Graduate students in the Public History Program at the University of South Carolina are supported through assistantships. There are a small number of teaching assistantships offered to incoming Public History students by the Department of History, but most Public History students are supported by professional assistantships in public history agencies. Both kinds of graduate assistantship pay a salary and offer a substantial reduction in tuition.

We recognize that access to financial aid often makes the difference in the decision to attend graduate school. While we cannot make promises, students who are accepted by and choose to enroll in the Public History Program almost always receive financial assistance. Of the 35-40 students actively on campus in some stage of completing degree requirements, all who want a graduate assistantship currently have one. Incoming students looking for an assistantship need to stay in contact with their faculty advisor. Inform us that you want an assistantship and keep us current on your e-mail address and telephone number in the summer as you prepare to move to Columbia.

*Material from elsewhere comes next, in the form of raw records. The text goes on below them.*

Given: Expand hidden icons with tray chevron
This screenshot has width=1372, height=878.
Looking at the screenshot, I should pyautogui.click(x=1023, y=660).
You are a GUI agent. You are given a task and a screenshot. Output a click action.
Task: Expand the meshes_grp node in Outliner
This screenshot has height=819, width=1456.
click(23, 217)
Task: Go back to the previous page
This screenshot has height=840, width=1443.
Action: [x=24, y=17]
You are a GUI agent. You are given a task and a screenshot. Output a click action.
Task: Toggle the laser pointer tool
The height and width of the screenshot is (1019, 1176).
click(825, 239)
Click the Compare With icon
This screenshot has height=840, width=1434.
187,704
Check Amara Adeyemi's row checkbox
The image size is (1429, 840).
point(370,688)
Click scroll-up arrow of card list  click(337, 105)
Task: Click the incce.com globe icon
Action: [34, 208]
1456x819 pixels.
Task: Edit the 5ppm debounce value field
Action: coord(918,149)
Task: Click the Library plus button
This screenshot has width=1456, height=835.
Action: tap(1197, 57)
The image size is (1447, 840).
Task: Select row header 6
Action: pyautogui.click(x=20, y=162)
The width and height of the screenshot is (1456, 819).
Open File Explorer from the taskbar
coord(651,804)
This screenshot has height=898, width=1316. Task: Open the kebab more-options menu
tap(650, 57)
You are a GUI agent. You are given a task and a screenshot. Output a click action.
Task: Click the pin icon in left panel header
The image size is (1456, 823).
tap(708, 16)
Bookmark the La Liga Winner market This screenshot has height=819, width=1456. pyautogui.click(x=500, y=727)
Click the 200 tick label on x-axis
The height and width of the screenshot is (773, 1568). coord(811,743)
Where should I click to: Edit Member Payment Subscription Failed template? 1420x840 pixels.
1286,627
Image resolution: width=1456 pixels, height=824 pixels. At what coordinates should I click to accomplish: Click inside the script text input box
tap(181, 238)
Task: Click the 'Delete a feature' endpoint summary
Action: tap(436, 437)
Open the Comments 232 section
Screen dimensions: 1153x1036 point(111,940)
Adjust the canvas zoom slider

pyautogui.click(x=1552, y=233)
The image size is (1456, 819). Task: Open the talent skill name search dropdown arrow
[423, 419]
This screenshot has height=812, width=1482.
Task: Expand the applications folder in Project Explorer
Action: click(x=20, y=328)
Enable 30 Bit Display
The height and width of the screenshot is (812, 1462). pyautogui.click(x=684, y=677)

Public History students have held graduate assistantships in recent years at Historic Columbia Foundation, the South Carolina State Museum, the South Carolina Department of Archives and History, the State Historic Preservation Office, the City of Columbia Historic Preservation Office, the Columbia Development Corporation, the South Carolina Downtown Development Association, the South Carolina Institute of Archaeology and Anthropology, and the South Carolina Department of Parks, Recreation and Tourism. In addition there are a number of units on the University of South Carolina campus that contact us requesting names of graduate students who might want to have a graduate assistantship. These include the McKissick Museum, the South Caroliniana Library, Thomas Cooper Library, and the Museum of Education, among others.

Many of these organizations operate on budgeting cycles that are independent of the academic year. As soon as we know of an assistantship that is open, we choose the best qualified student if the choice is ours to make or we contact ALL eligible students alerting them to apply directly if the choice is not ours. Again, the key to obtaining an assistantship is to stay in touch with your faculty advisor.